CEOのアリ・ゴドシ氏によると、当初は10億ドル程度の調達を想定していたといいます。しかし6月の自社カンファレンス期間中に大型調達の観測報道が流れたことをきっかけに、投資家からの問い合わせが殺到しました。ゴドシ氏は「絞り込んだ投資家だけでも150億ドルの関心が集まった」と振り返っています。

既存株主への配慮もあり、Databricksは発行株式数を増やす形で対応しました。7月には評価額1880億ドルでのラウンド完了を発表済みでしたが、8月に入り調達額50億ドルと最終評価額1900億ドルが確定しました。過去20カ月間で調達した資金は累計200億ドルに達しています。

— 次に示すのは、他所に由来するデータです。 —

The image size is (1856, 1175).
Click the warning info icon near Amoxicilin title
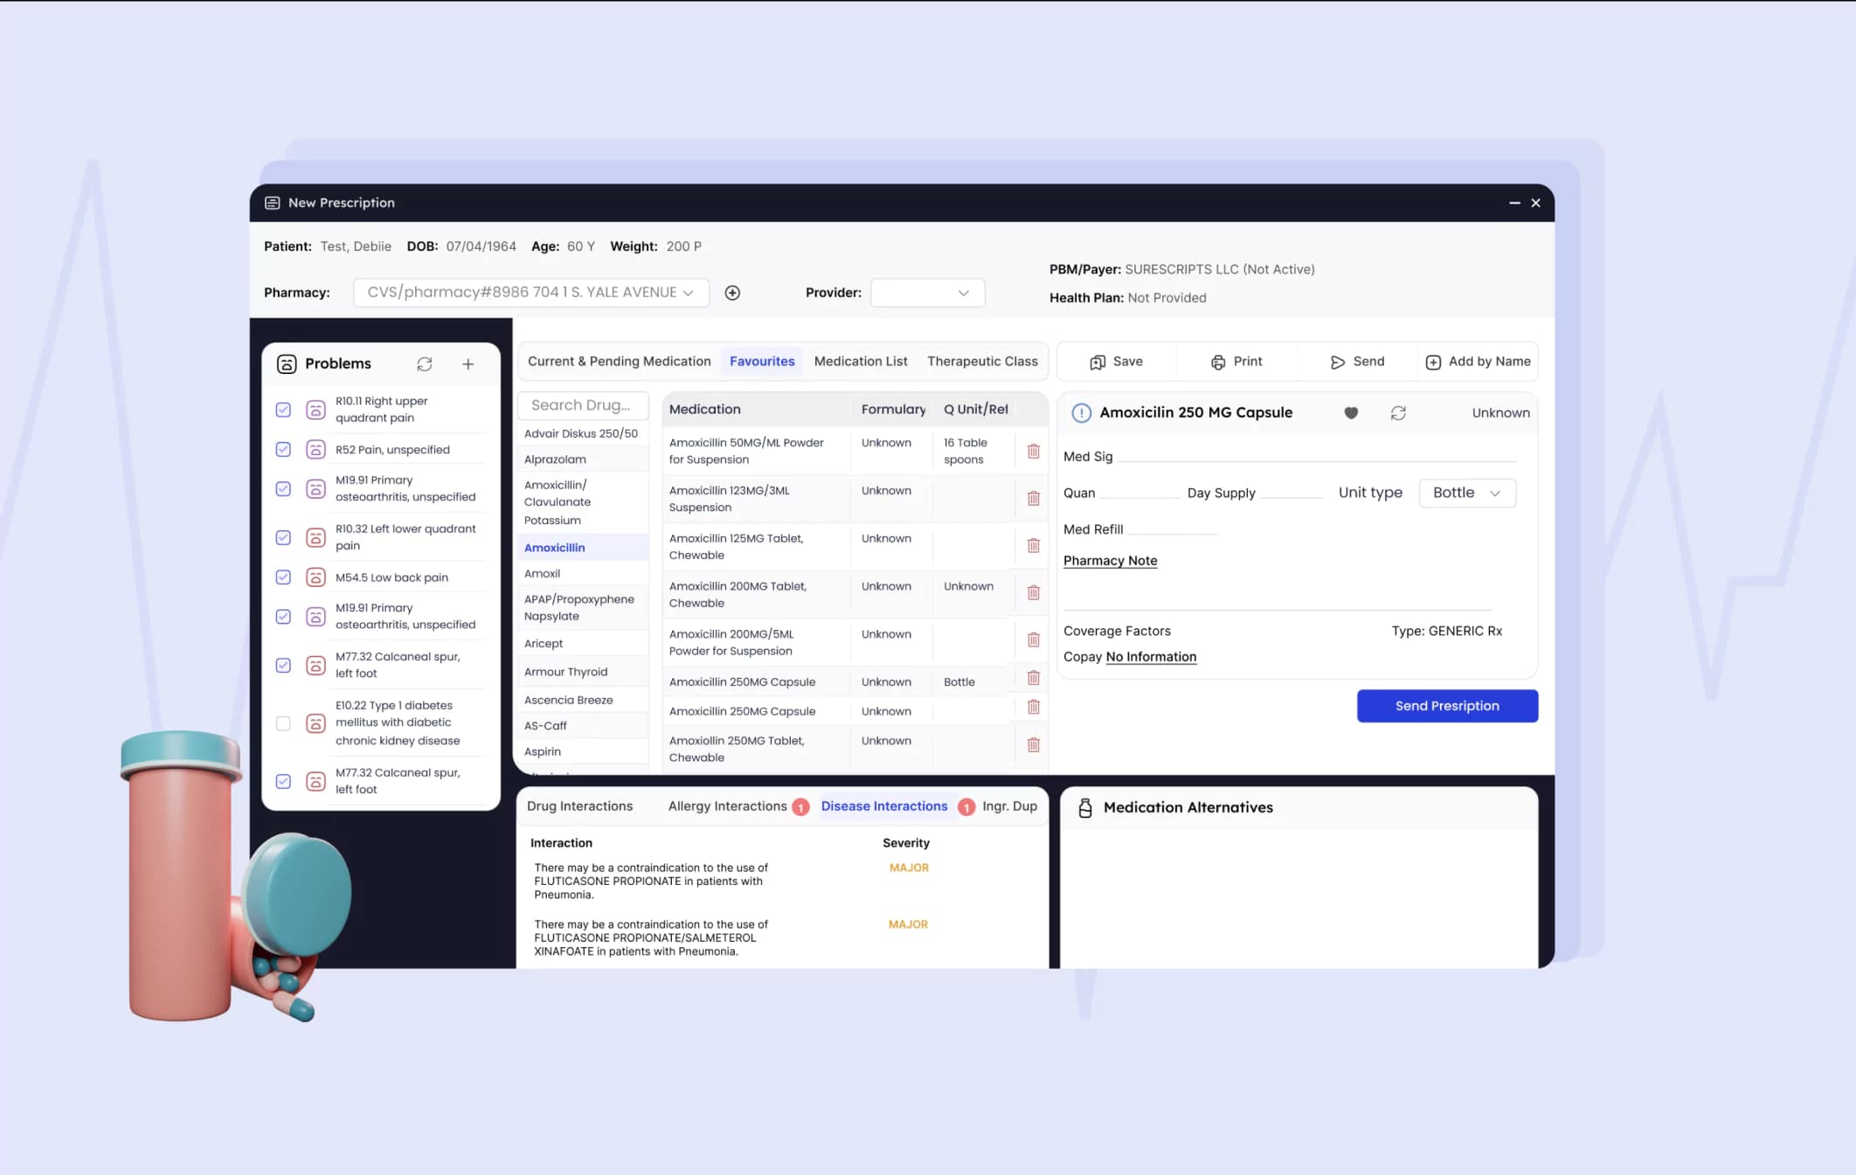pyautogui.click(x=1081, y=412)
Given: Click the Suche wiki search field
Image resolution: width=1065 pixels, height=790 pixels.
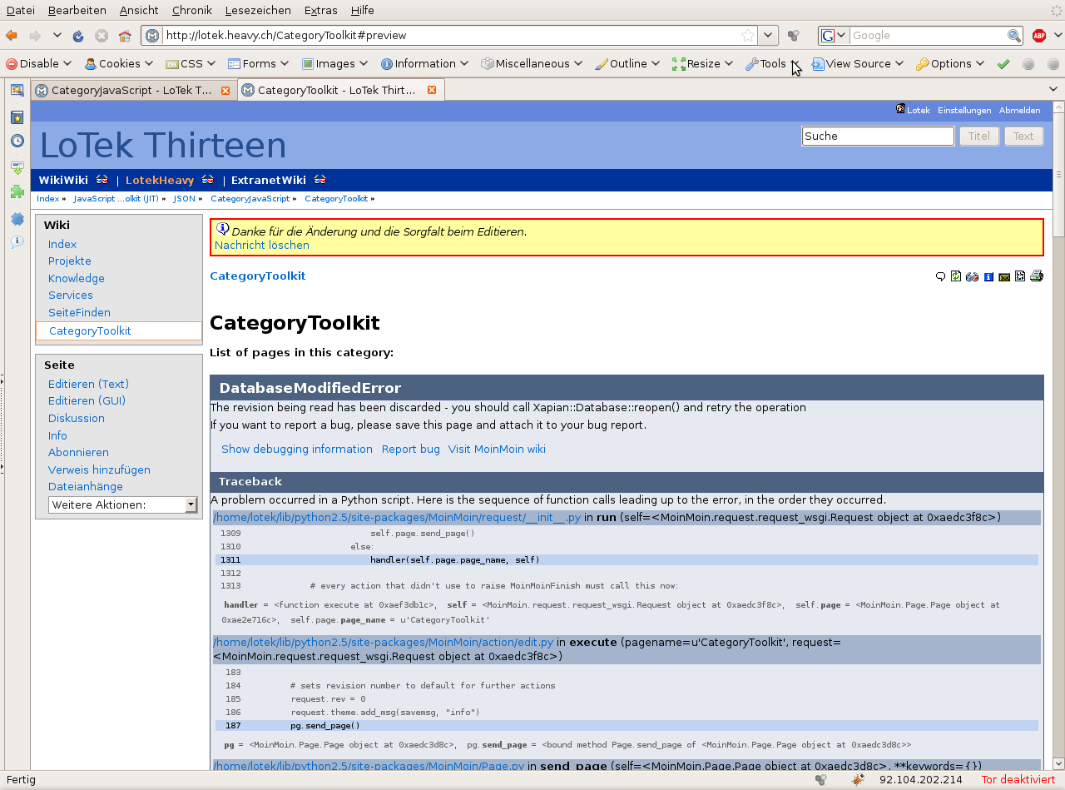Looking at the screenshot, I should click(x=877, y=136).
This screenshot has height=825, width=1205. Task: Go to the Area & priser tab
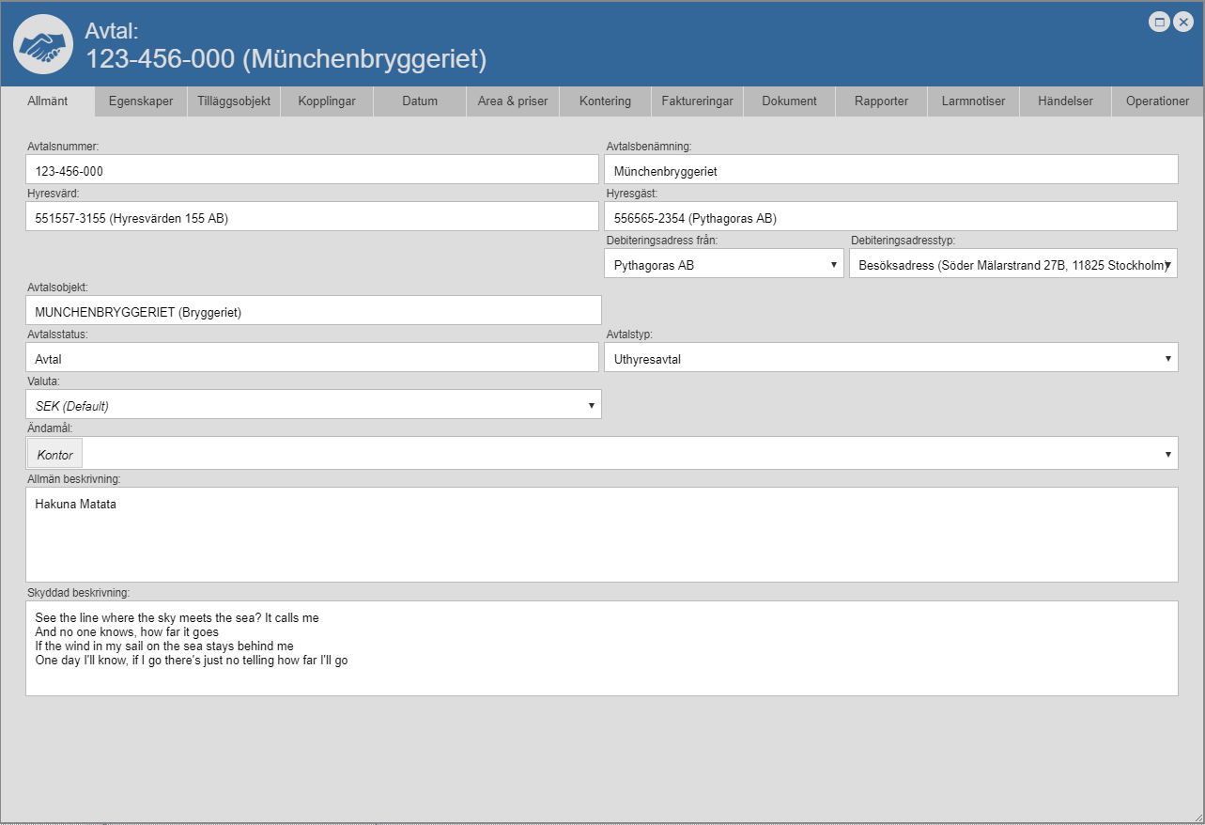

好調な業績も投資家の関心を後押ししました。Databricksの年間経常収益は70億ドルに達し、前年比80%増のペースで成長、キャッシュフローも黒字化しています。中核のクラウドデータウエアハウス事業は年間経常収益15億ドルを占め、なお前年比100%増という高い伸びを維持しています。

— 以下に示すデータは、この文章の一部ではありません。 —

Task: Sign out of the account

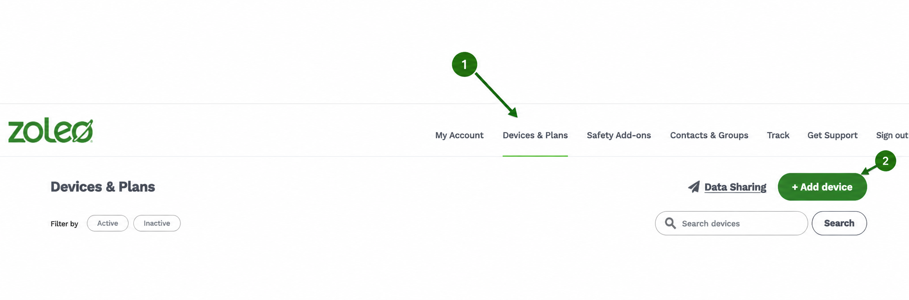Action: point(892,135)
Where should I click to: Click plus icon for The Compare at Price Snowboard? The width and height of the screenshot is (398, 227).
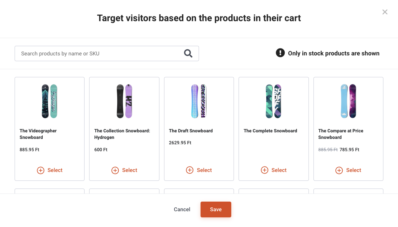coord(339,170)
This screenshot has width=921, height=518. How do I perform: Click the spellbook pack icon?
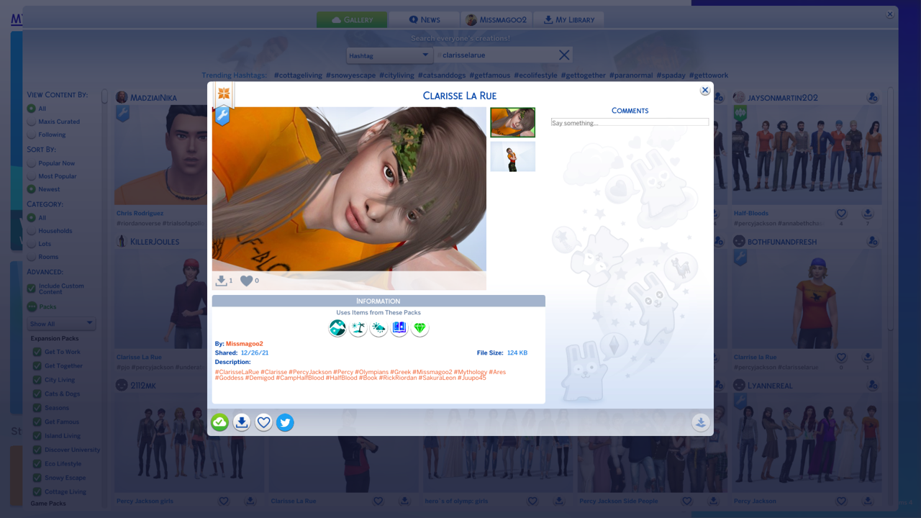399,328
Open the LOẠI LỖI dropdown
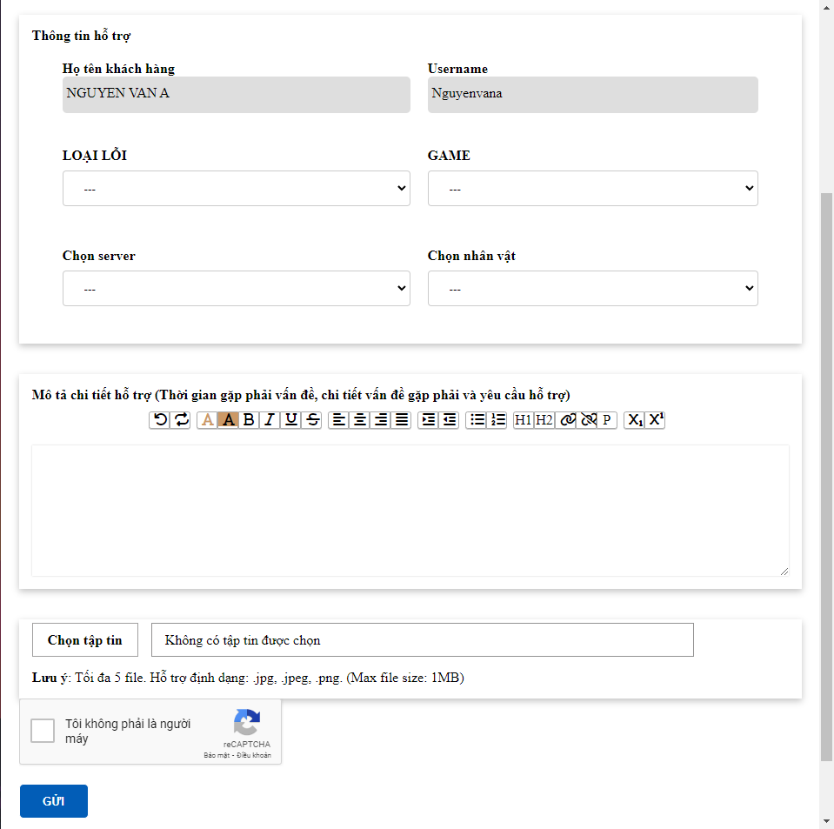The height and width of the screenshot is (829, 834). 236,189
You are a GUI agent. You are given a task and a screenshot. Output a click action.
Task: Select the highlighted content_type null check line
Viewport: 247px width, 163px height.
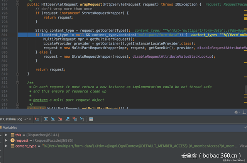point(116,35)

AI関連製品の伸びも際立っています。エージェント向けデータベースLakebaseは年間経常収益1億ドルに到達し、AIチャットボットGenieも高い人気を集めています。同社はM&A;にも積極的で、今週発表したElectric買収に加え、6月にはセキュリティ企業Pantherを取得しました。

ゴドシ氏は、3大クラウド事業者への多額のコミットメントやAI研究への投資がかさむ中、今後も非公開のまま資金調達を続ける姿勢を示しています。将来的な株式公開は視野に入れつつも、当面はAI投資を優先する構えです。